What does DPI mean and how does it affect images displayed on screen versus printed?
1You might also be interested in the related question about printing: photo.stackexchange.com/questions/1715/…– chills42Aug 5, 2010 at 14:11
Related: What does pixels per inch mean, exactly?– mattdmSep 12, 2012 at 18:57
DPI, or Dots Per Inch relates to the dot density when printing.
To help better understand the relationship of DPI to pixel dimensions, take an 800x600 pixel image for example:
- Using 300dpi, an 800x600 image will print 2.6x2 inches.
- Using 200dpi, an 800x600 image will print 4x3 inches.
- Using 100dpi, an 800x600 image will print at 8x6 inches.
- As the DPI gets less dense, or lower, the print quality degrades.
- The pixel dimensions don't change in the example, only the printed pixel density
- Extremely large prints may be printed at lower DPI because they are viewed at a distance
- When changing DPI in a photo editing program, you can choose to resample which will change pixel dimension, or, if you choose not to resample, the pixels remain unchanged, only the print dimensions change.
Thanks for a clear answer. Showing exactly how the DPI affects the pixel dimensions when printing helped! Is there a standard DPI I should use? Aug 5, 2010 at 15:14
@Canon Gangsta: The DPI setting you use affects the print quality, what you use depend on the printer. Note the difference between DPI (resolution of the printer output) and PPI (resolution of the image). A reasonable resolution for an image to be printed is 200 - 500 PPI.– GuffaAug 5, 2010 at 15:28
@Canon Gangsta: If you want a detailed explanation of how to choose a proper DPI for prints, check out my thread on the subject here: photo.stackexchange.com/questions/1715/…– jristaAug 6, 2010 at 18:49
6It should be noted that the numbers quoted above (i.e. 300dpi) are actually the resolution, not the DPI. DPI and PPI are distinct factors, and depending on the type of printer used, may be identical or may be very different. DPI is the resolution of actual dots printed by the printer, and there may be many dots per pixel. Particularly with ink jet printers, DPI is usually much higher than PPI (i.e. Canon 9500 is 4800x1200 dpi, but native resolution of 600ppi). I would change DPI to PPI in all examples above.– jristaSep 7, 2010 at 4:44
But also note that the EXIF standard uses dpi when it should use ppi, because the EXIF "dpi" field is really a description of pixels per inch, not printed dots per inch. Apr 14, 2017 at 13:55
DPI stands for
Dots Per Inch.
It's used to descibe the output resolution of printers, and it's also often used instead of the PPI (Pixels Per Inch) unit, which is more appropriate for describing the resolution of computer screens, scanners and image files.

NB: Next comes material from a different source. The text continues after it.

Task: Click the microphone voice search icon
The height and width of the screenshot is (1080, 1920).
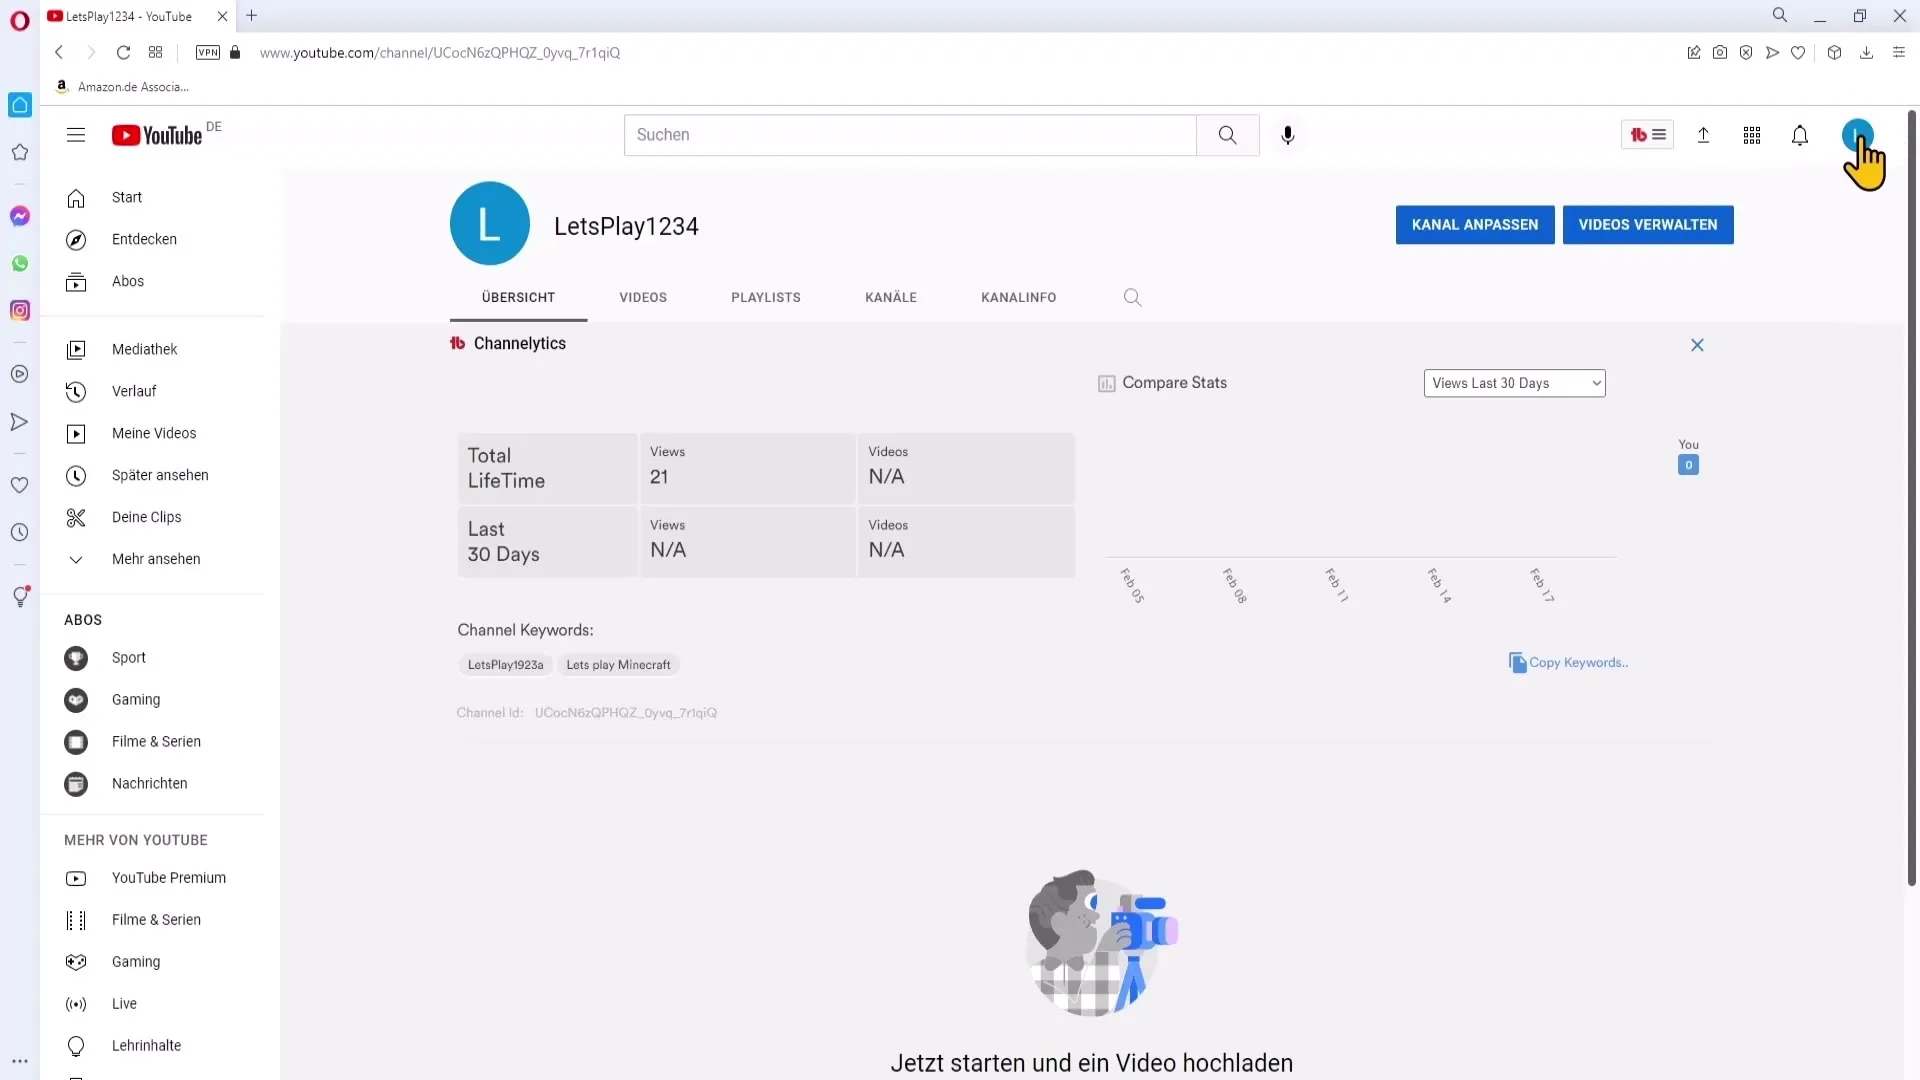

So, a printer might have a resolution of 2400 DPI, but that doesn't mean that you can print an image at 2400 PPI. The printer uses dots of only a few colors (usually cyan, magenta, yellow and black) which are combined in patterns to produce the entire spectrum in different intensities. A reasonable resolution for an image to be printed is 200 - 500 PPI.

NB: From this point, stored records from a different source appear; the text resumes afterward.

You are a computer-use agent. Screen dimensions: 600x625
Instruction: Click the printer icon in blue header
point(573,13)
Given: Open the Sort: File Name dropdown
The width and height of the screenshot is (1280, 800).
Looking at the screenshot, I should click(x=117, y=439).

If you for example have an image with the specified resolution 300 PPI, it will need 300 pixels for each inch when printed. To print as 4" x 6" the image needs to have the dimensions 1200 x 1800 pixels.

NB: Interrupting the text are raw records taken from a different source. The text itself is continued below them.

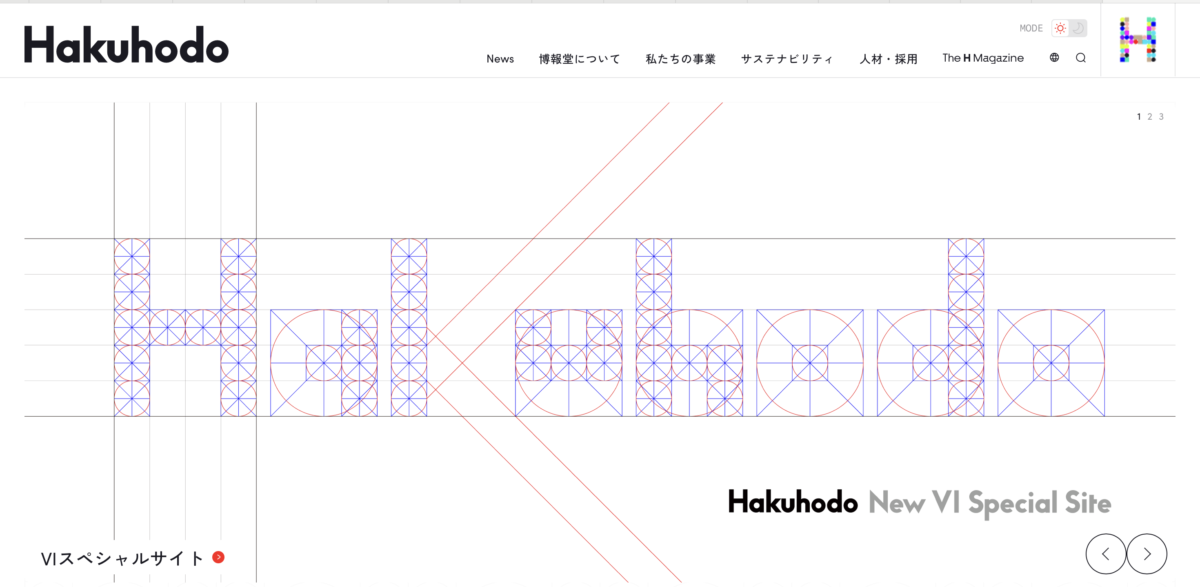Visit The H Magazine link
The image size is (1200, 587).
point(983,58)
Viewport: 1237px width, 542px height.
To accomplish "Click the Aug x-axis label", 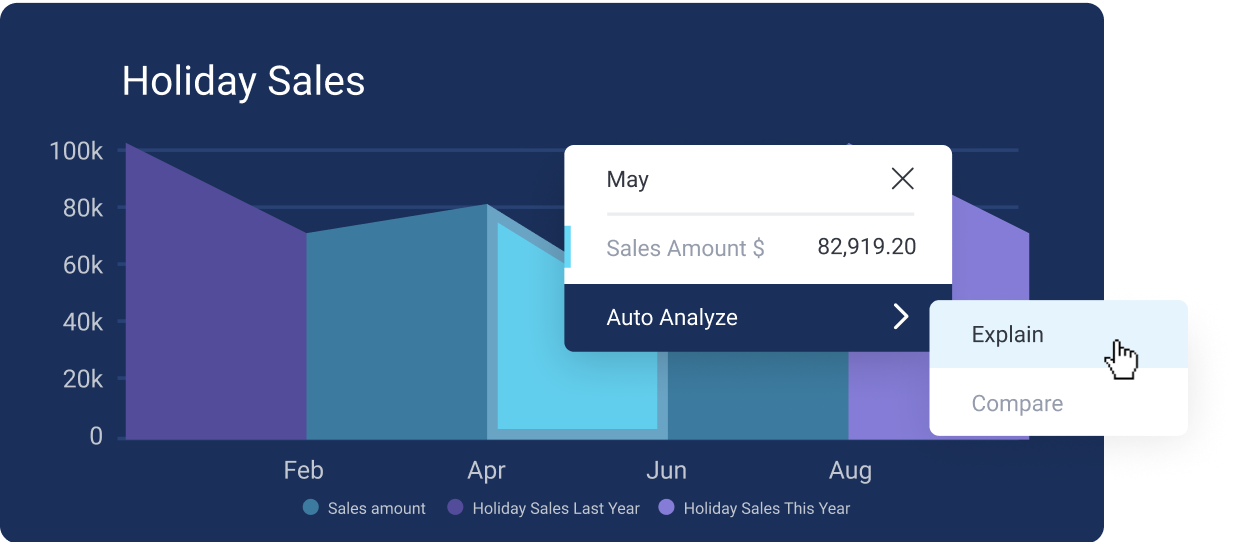I will [850, 470].
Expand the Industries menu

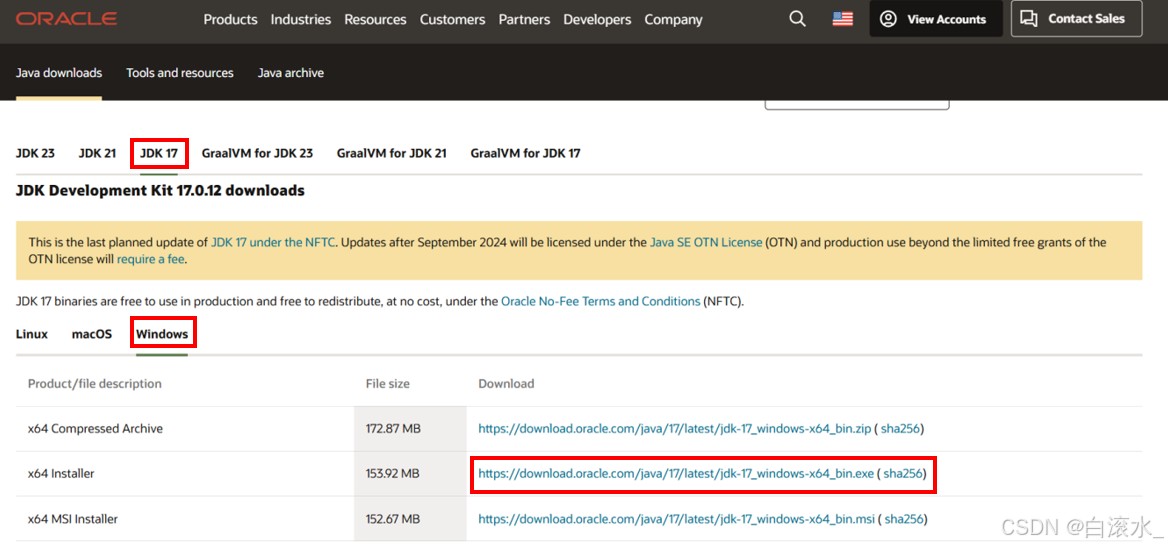[301, 20]
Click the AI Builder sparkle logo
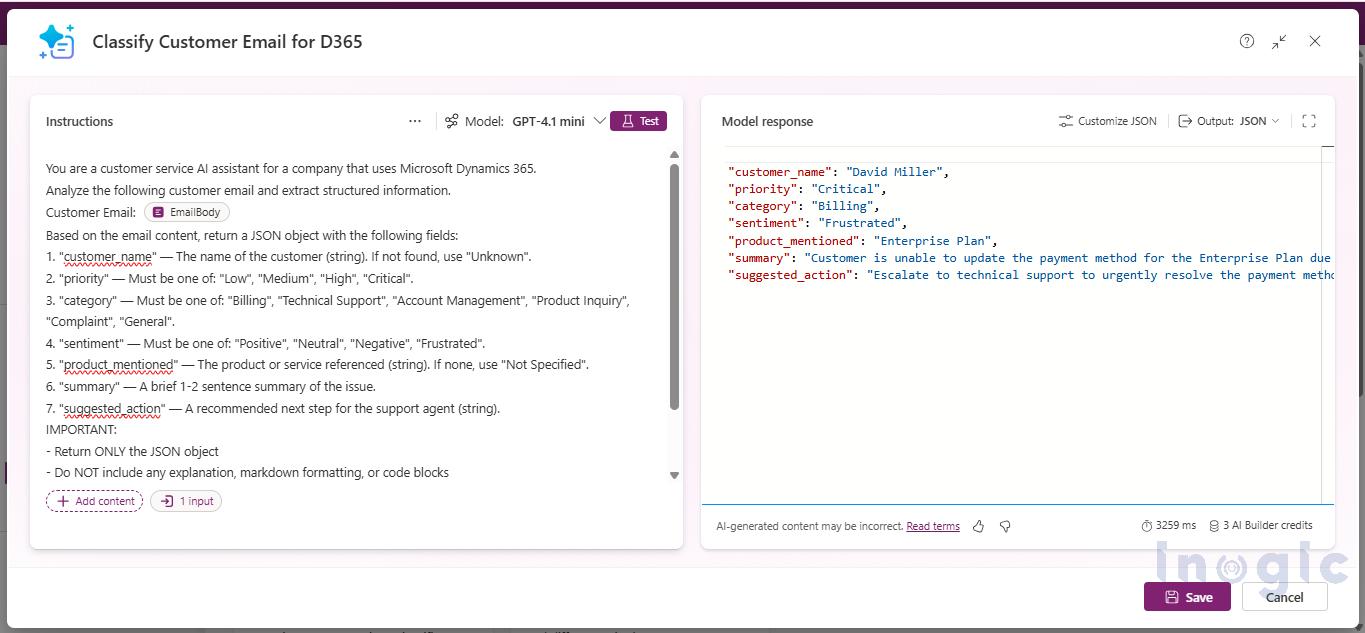The height and width of the screenshot is (633, 1365). point(57,41)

If you print this image using a printer setting of 1200 DPI or 2400 DPI, it will still be the same size, but the latter will have better quality because the printer fits more ink dots in the same area.
If you want to publish an image on the web, the PPI setting in the file has no relevance. The image is displayed with one image pixel per screen pixel. The resolution of a screen is usually around 100 PPI, so that's what people tend to specify when creating images for the web, eventhough the value is ignored by the browsers.